> **INPUT RECORDS**
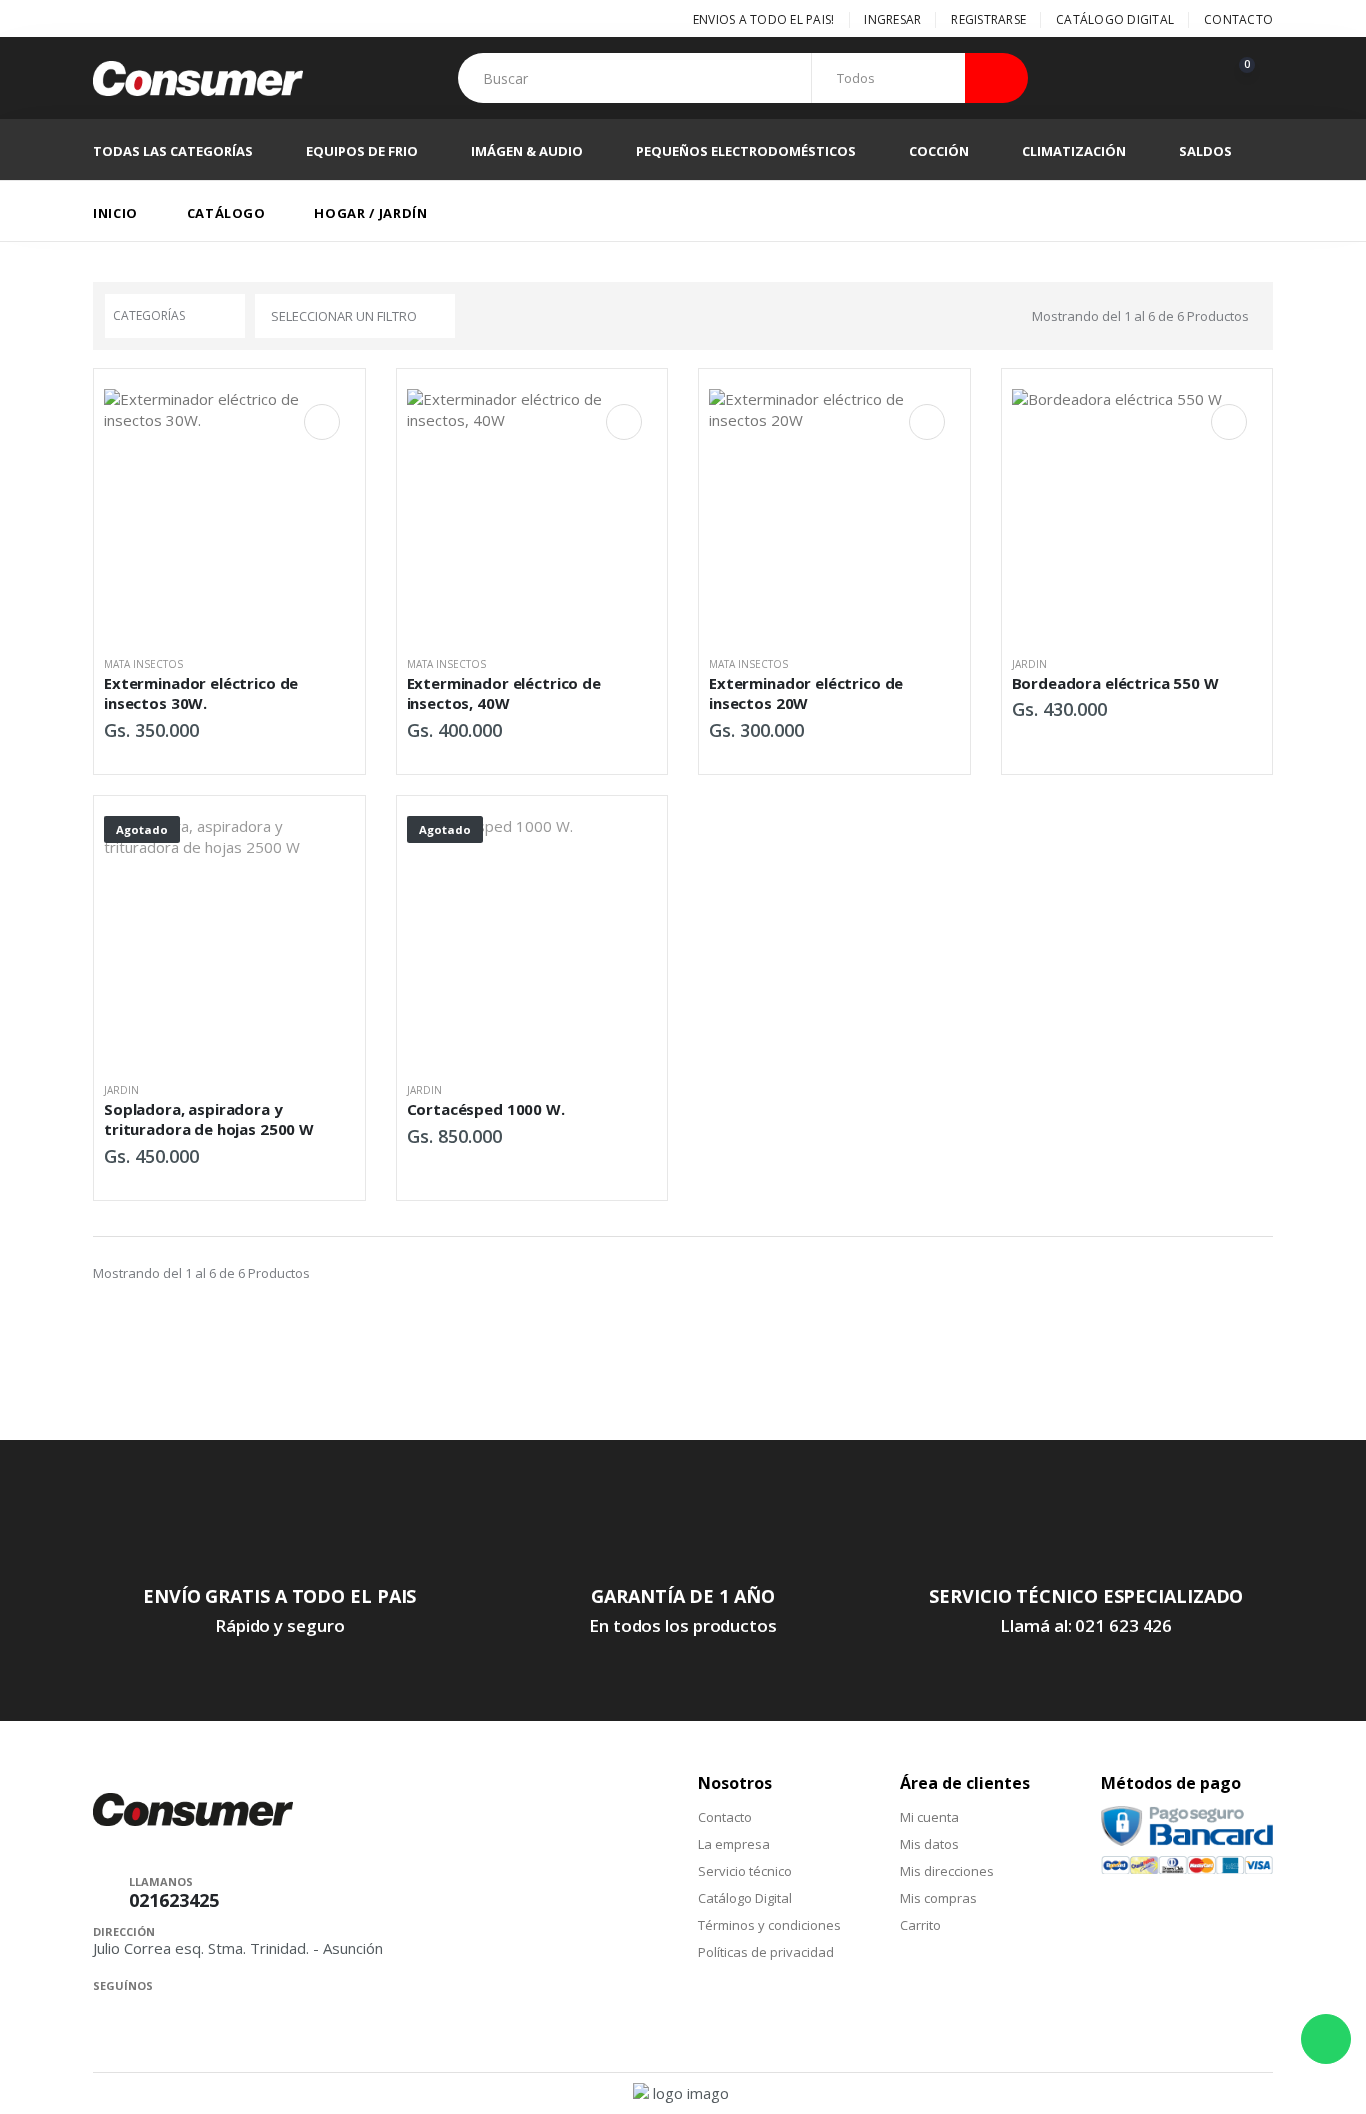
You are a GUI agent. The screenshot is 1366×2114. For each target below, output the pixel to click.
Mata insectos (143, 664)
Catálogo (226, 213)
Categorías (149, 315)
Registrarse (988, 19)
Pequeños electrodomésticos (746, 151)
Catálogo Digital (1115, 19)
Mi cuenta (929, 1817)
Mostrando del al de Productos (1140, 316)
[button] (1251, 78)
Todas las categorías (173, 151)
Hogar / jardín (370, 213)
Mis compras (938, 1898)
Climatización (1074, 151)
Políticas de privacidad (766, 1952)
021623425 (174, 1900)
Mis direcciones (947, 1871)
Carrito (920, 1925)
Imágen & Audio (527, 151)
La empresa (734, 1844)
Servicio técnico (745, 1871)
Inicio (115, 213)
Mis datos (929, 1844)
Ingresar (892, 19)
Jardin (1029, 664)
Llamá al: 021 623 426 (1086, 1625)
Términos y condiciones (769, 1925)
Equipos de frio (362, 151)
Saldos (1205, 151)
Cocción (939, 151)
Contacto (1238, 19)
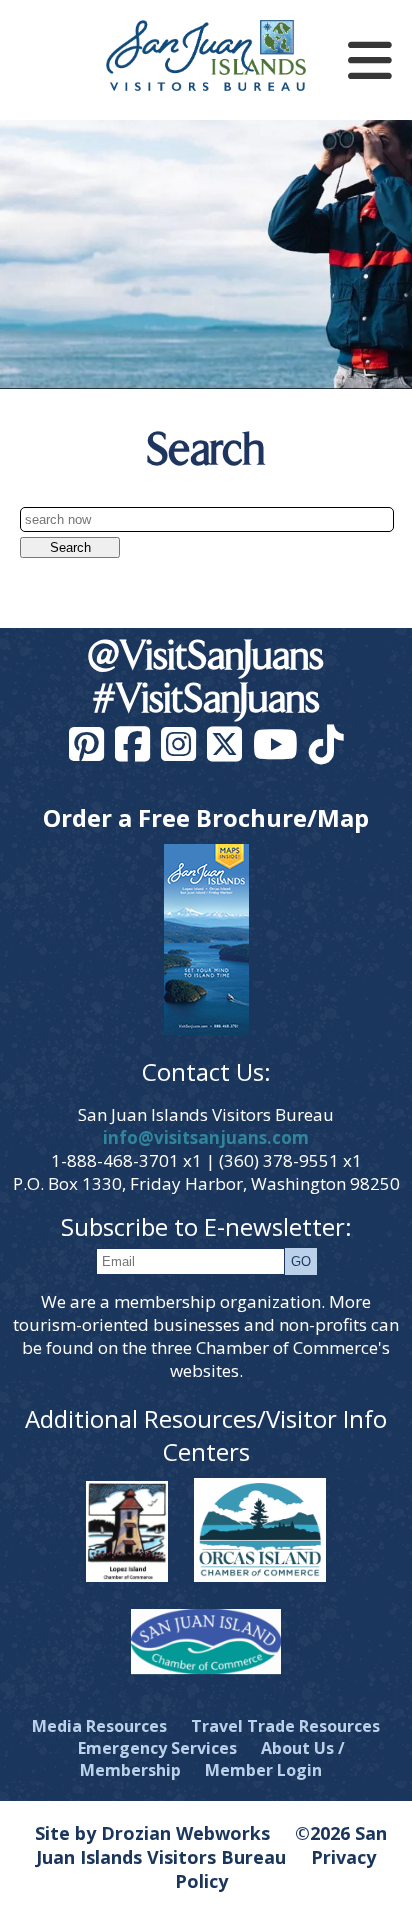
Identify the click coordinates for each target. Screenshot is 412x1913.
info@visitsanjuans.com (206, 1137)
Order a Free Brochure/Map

> **WHAT IS EXPECTED**
Write out, exactly as they stand, the line with "Saldos (1205, 151)" and every line after it through the end of the entries above; omit the pictures.

> **WRITTEN ANSWER**
Saldos (1205, 151)
Cocción (939, 151)
Contacto (1238, 19)
Identify the click coordinates for each target. Screenshot is 412x1913.
info@visitsanjuans.com (206, 1137)
Order a Free Brochure/Map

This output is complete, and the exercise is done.